MEDORA - Each summer, the 90 or so residents of Medora make room for thousands of tourists and hundreds of seasonal workers to accommodate them.
The Theodore Roosevelt Medora Foundation brings in about 700 workers. More than half of them are unpaid and pass through town for just days.
Last year, 465 volunteers traded time and labor for free lodging, meals and access to foundation-operated attractions in North Dakota's tourism hub.
"Being a TRMFvolunteer is like being at seniors camp!" exclaims graffiti inside the Medora mini golf stand.
Most of the volunteers are senior citizens and work at Medora for about a week. They divide six to eight hours of daily work among several sites.
Responsibilities vary with the season's stages.
Early volunteers garden and paint in preparation for the crush of tourists. Later volunteers fan out over town for a variety of tasks including supervising mini golf and wiping tables at the Chuckwagon Buffet. The season's last volunteers take over the jobs of paid college students who return to school.
The work day is broken up enough that volunteers have free time to explore, said Jennifer Madej of Brookfield, Wis.
Madej and her mother, Jenette Dittman of Fargo, count a "terrifying" horse ride and a search for petrified wood among their memories at Medora. The pair have volunteered several times since the summer of 2003.
Two weeks ago was their first stay in the foundation's $1.4 million volunteers house, the year-old Spirit of Work Lodge. Rooms built for $10,000 or $25,000 each feature homemade quilts, private bathrooms and flat-screen televisions.
Donations already have paid off about $1 million of that, said Denis Montplaisir, volunteer coordinator and assistant director of development for the foundation.
In May, a donor who previously gave $250,000 to the lodge, pledged to donate one dollar for every two dollars the foundation raises for the building this year, said Annette Schilling, marketing and public relations director for the foundation.
"Hopefully we'll have a mortgage-burning party in September," Montplaisir said.
The foundation just began a separate effort to create a $1.5 million endowment to cover the lounge's operating costs in perpetuity.
The foundation has a conservative investment strategy, Montplaisir said, and wants to ensure sustainability for its volunteer program with endowment interest.
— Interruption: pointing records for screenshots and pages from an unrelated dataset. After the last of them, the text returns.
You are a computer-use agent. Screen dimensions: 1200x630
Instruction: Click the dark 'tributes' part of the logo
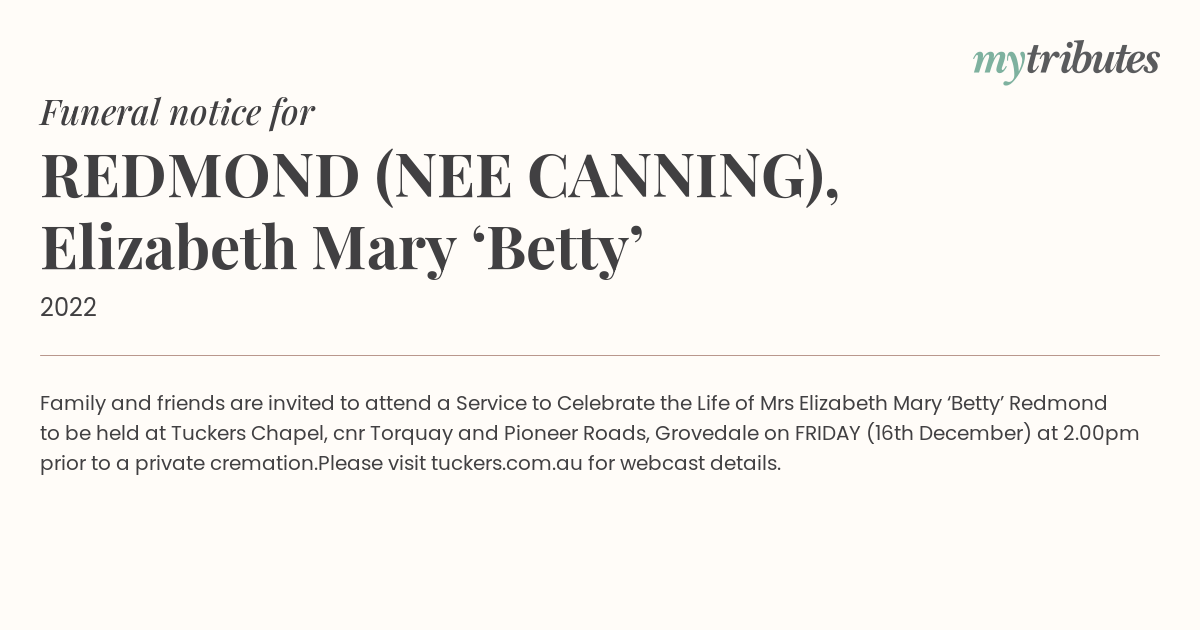pos(1093,60)
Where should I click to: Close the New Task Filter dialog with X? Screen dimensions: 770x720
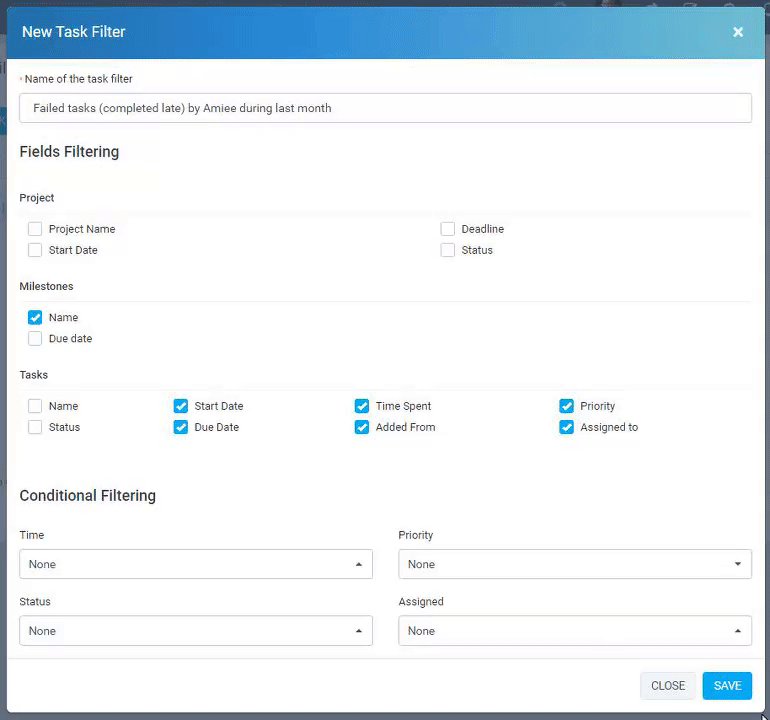point(738,32)
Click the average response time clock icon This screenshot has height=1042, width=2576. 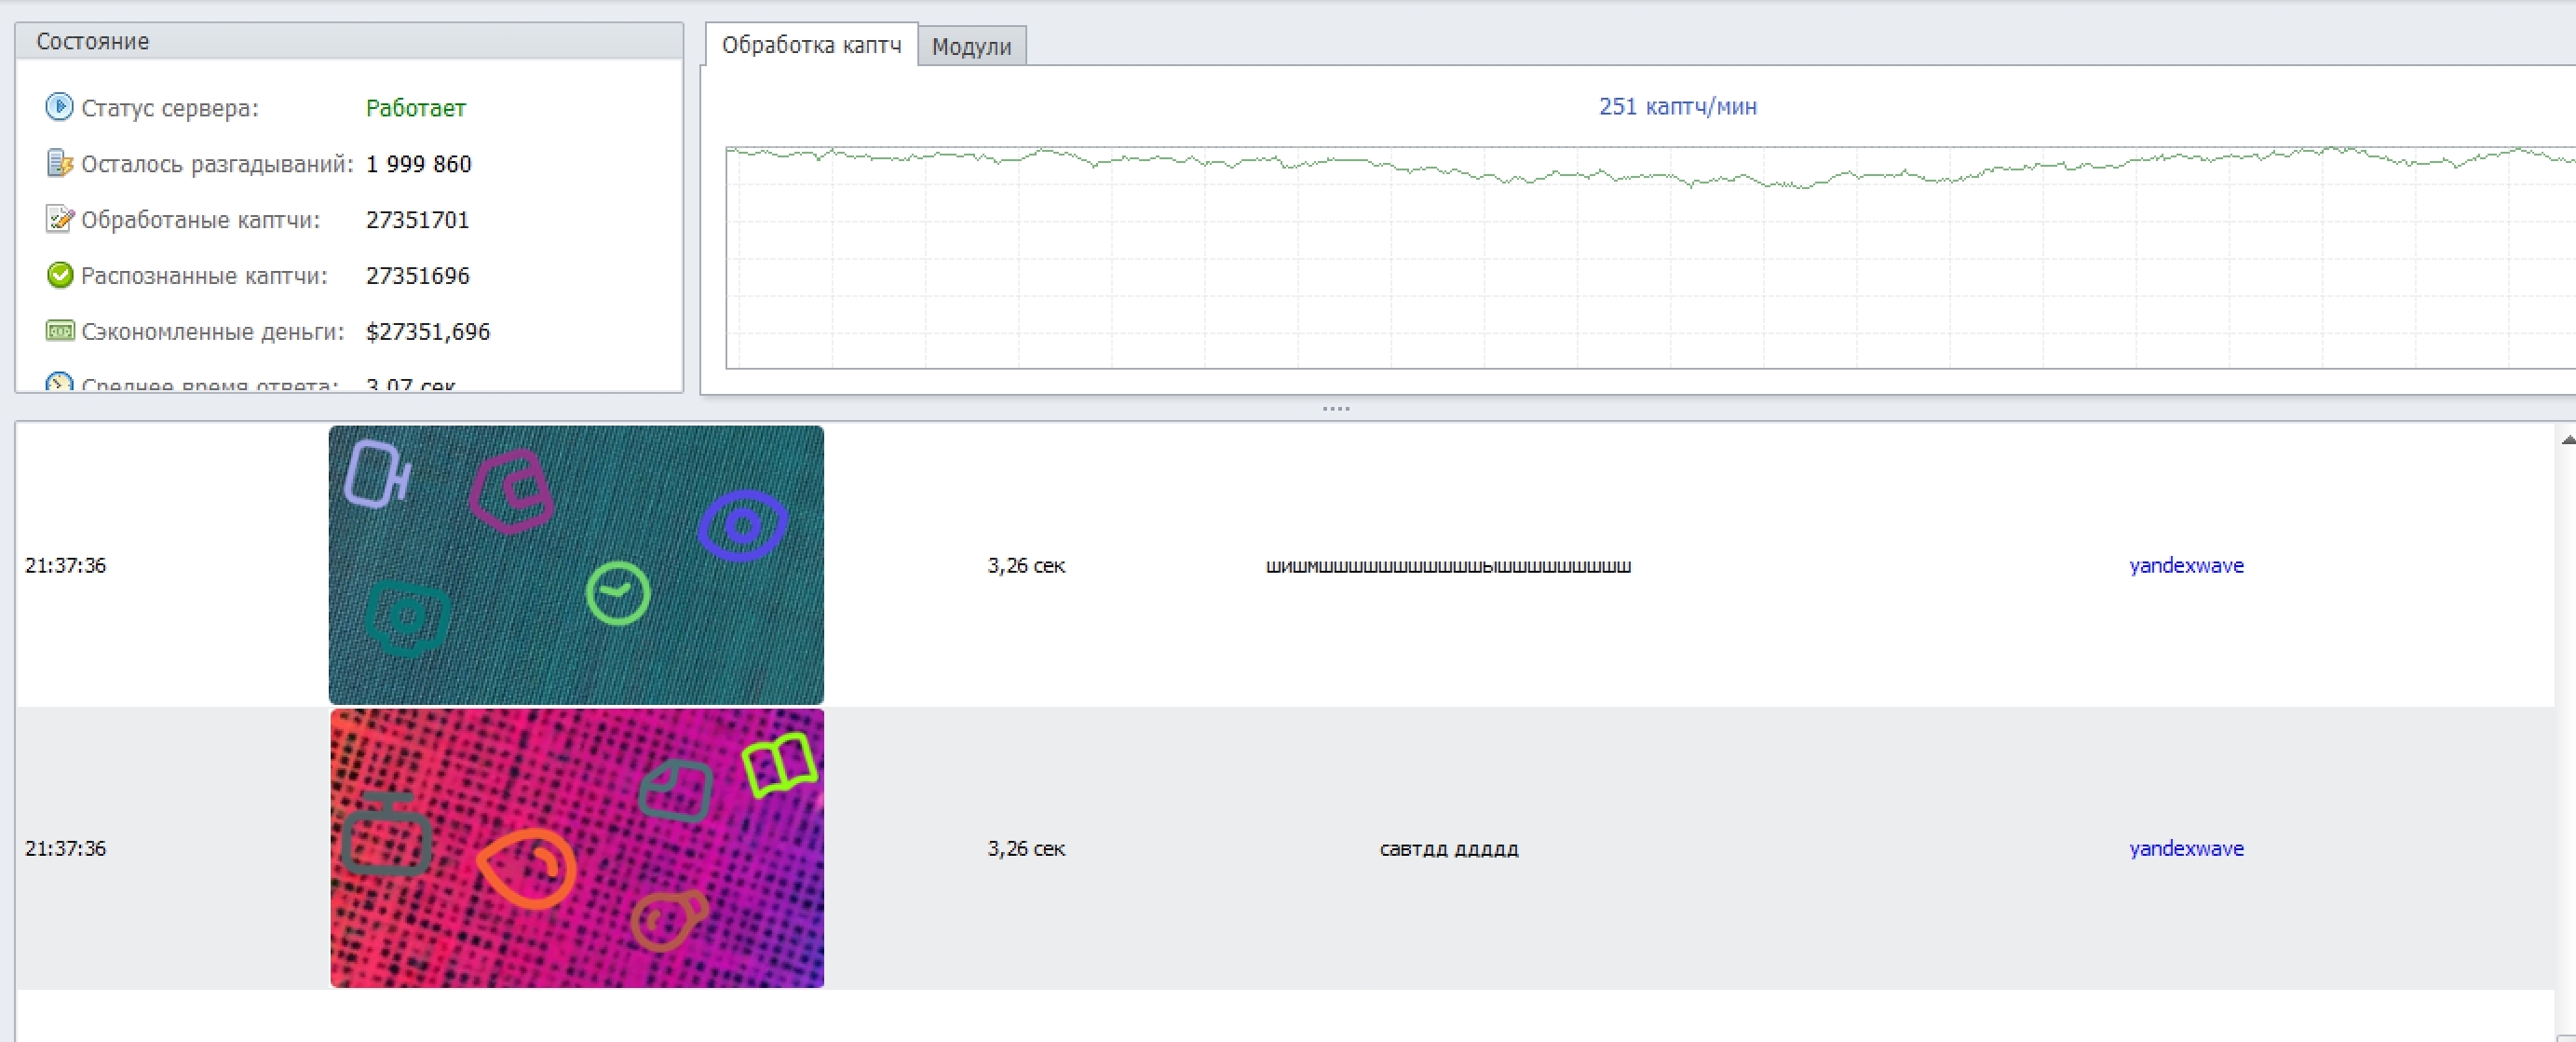(59, 383)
The endowment's first large donation came in May, Montplaisir said. It was $100,000.
Montplaisir estimates the yearly cost of the volunteer program to be $90,000 for administration, clerical costs, and volunteer room and board.
But the contributions volunteers make are incalculable, he said.
"No one can argue the value of saying 'I want to give a week of my life,'" Montplaisir said.
Despite little advertising, the program is now so popular, 800 people applied for about half as many spots for this summer.
Many hear about the program through word of mouth, including Madej and Dittman, who were not accepted last year.
Montplaisir said the foundation tries to create a mix of new and veteran volunteers each summer. It prioritizes anyone denied the previous year.
Madej and Dittman reapplied this year and likened the waiting period to hearing back from a university. When thick packages arrived from Medora, they knew without opening them they'd gotten in.
"We both really love Medora," Dittman said. "Now that we're coming here, we want to help more people understand what a wonderful place it is."